Read explica que, é de conhecimento da ciência que, na natureza, nem todos os vírus são igualmente letais. “Diferenças biológicas, como a ligação entre a gravidade da doença e a transmissão, podem causar aumento ou diminuição da letalidade. Isso significa que o futuro de um vírus não pode ser previsto simplesmente extrapolando a partir da evolução anterior de outro. O Marek e o SARS-CoV-2 são vírus muito diferentes, com vacinas muito diferentes, hospedeiros muito diferentes e mecanismos muito diferentes pelos quais adoecem e matam. É impossível saber se suas diferenças são mais importantes do que suas semelhanças”, considera.

O biólogo não descarta a ideia de hipóteses evolutivas serem consideradas. “Mas, frente ao enorme impacto benéfico das vacinas contra a Covid-19 na redução da transmissão e da gravidade da doença — mesmo contra a variante delta — a possibilidade de disseminação silenciosa de variantes mais letais entre os vacinados ainda não é um argumento contra a vacinação”, alerta.

Read acredita que, na medida em que novas variantes do coronavírus se espalharem no futuro, será vital descobrir se a vantagem evolutiva está surgindo devido à redução da gravidade da doença entre os vacinados. “Delta, por exemplo, transmite mais eficazmente de pessoas não vacinadas e vacinadas do que as variantes anteriores. Extrapolar nosso trabalho com galinhas para argumentar contra a vacinação por causa da variante delta não tem fundamento científico: a variante delta teria se tornado dominante mesmo se todos recusassem a vacinação”, diz.

Mas, tem sempre o “se”

O biólogo ressalta que, de fato, se surgissem mais variantes letais do coronavírus em um cenário com taxas de vacinação mais baixas seria mais fácil identificá-las e combatê-las, porque pessoas não vacinadas sofreriam infecções mais graves e taxas de mortalidade mais altas. “Mas esse tipo de ‘solução’ teria um custo considerável.
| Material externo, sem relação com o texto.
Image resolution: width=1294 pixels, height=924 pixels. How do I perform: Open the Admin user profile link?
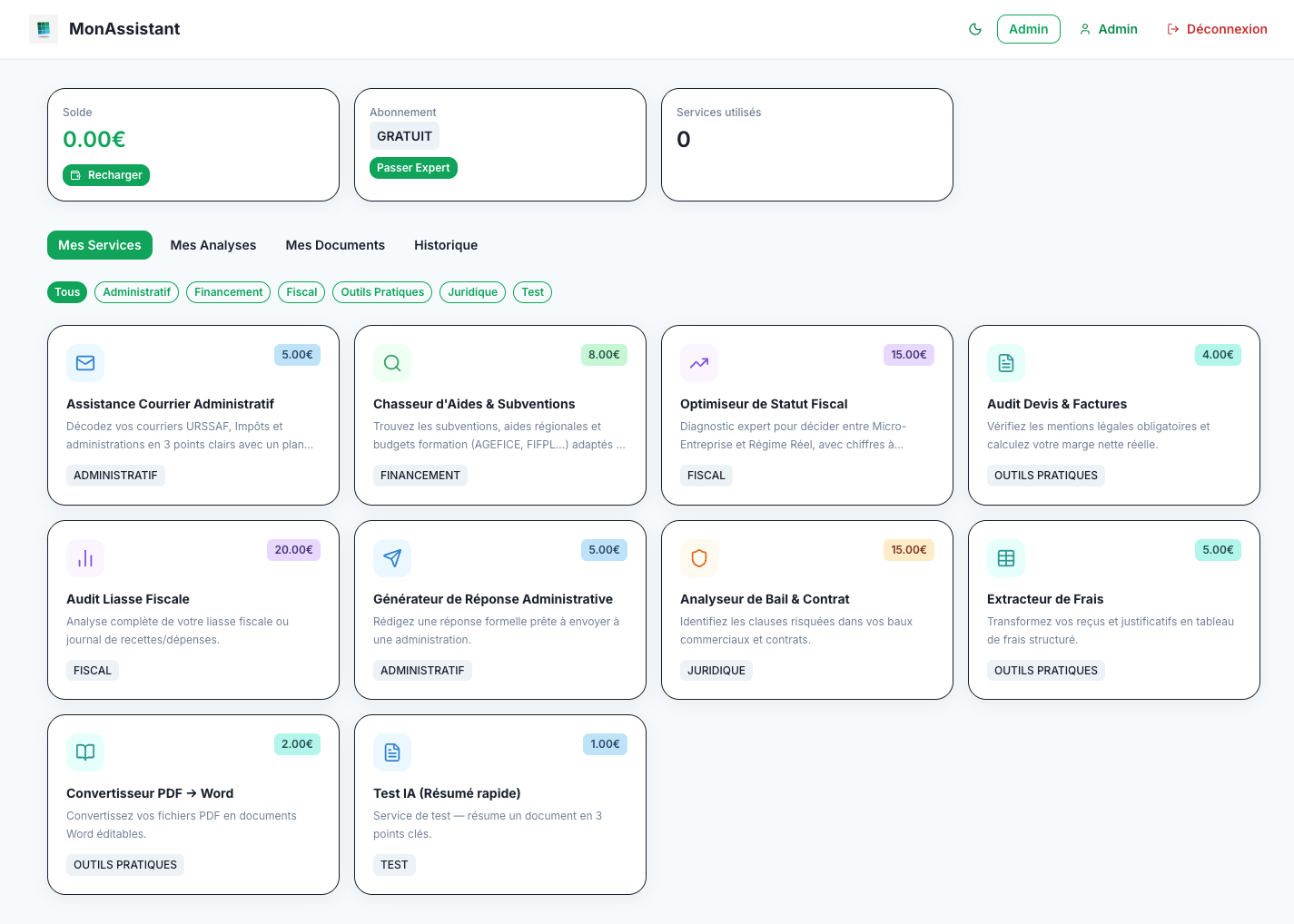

Com efeito, as variantes seriam encontradas e eliminadas, mas permitiriam que as pessoas adoecessem, muitas das quais morreriam”, analisa Read.

O professor lembra que sacrificar galinhas não foi a solução que a indústria avícola adotou para o vírus da doença de Marek. “Em vez disso, foram desenvolvidas vacinas mais potentes. As vacinas mais recentes forneceram excelente controle da doença e nenhuma variante letal da descoberta de Marek surgiu em mais de 20 anos”, conclui.